== Data shown ==
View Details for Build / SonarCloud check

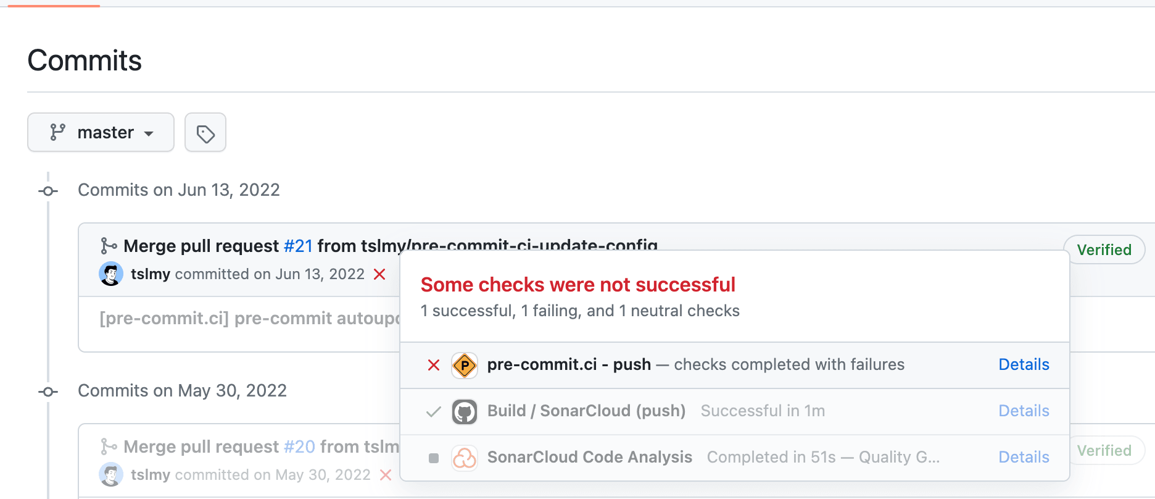click(1024, 411)
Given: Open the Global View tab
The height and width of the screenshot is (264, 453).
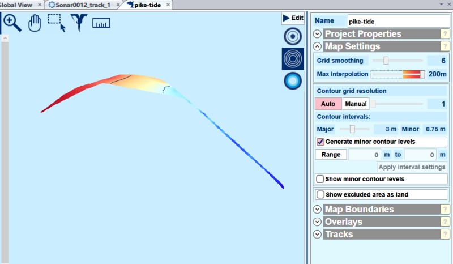Looking at the screenshot, I should click(16, 5).
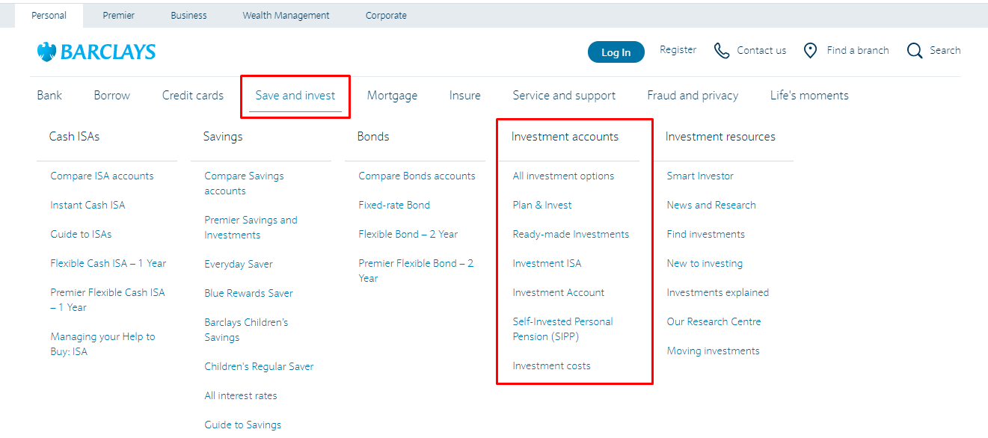The width and height of the screenshot is (988, 438).
Task: Select the Corporate tab
Action: 386,15
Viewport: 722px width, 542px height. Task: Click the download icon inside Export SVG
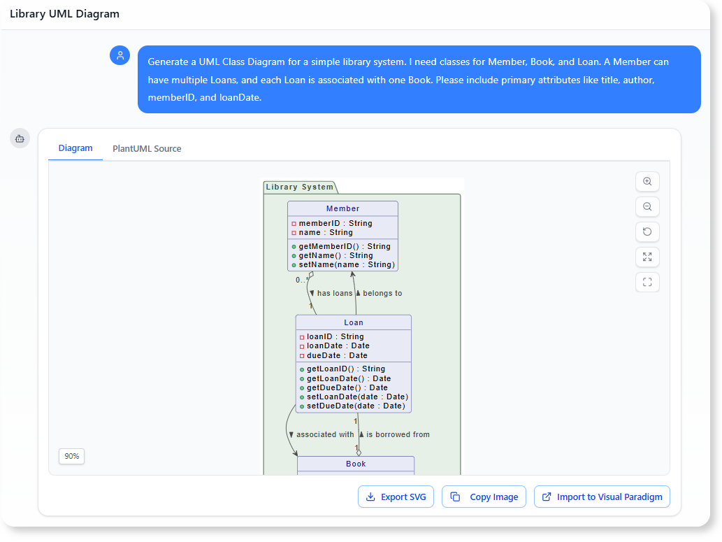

== Work to complete ==
Write out every line of the entries above exactly, and omit their pictures.

== Answer to the problem ==
View Details for Build / SonarCloud check

click(1024, 411)
Given: Open the Global View tab
The height and width of the screenshot is (264, 453).
Looking at the screenshot, I should click(16, 5).
The width and height of the screenshot is (988, 438).
Task: Select the Corporate tab
Action: 386,15
Viewport: 722px width, 542px height. Task: Click the download icon inside Export SVG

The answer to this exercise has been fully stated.